> [Task statement]: Below are records; give the number of their lines that contain "target", and only that number.

Content starts

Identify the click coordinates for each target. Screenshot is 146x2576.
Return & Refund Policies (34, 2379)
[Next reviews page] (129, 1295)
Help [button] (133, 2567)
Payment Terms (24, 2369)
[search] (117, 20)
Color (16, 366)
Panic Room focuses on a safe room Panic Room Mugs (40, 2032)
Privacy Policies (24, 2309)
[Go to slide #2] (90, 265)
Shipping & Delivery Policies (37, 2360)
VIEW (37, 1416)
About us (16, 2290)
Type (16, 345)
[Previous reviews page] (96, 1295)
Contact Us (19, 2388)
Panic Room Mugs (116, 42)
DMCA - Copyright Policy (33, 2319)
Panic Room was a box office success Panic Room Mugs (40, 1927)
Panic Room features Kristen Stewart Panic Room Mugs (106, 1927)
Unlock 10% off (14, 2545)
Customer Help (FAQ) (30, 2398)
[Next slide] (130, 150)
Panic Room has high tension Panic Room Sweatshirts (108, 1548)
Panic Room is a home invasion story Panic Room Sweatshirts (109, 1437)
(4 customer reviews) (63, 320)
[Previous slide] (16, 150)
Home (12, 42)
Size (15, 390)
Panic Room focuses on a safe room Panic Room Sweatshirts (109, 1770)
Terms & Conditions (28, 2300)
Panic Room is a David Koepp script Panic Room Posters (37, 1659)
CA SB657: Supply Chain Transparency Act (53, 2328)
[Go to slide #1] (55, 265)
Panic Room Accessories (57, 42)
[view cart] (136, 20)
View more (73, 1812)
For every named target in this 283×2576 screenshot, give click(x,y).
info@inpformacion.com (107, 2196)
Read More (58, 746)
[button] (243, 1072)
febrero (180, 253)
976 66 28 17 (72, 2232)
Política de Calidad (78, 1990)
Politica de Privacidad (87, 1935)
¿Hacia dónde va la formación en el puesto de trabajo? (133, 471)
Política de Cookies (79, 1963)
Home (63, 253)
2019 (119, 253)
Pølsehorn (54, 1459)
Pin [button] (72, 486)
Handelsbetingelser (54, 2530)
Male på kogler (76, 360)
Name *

Content ends

> [Output below]: 2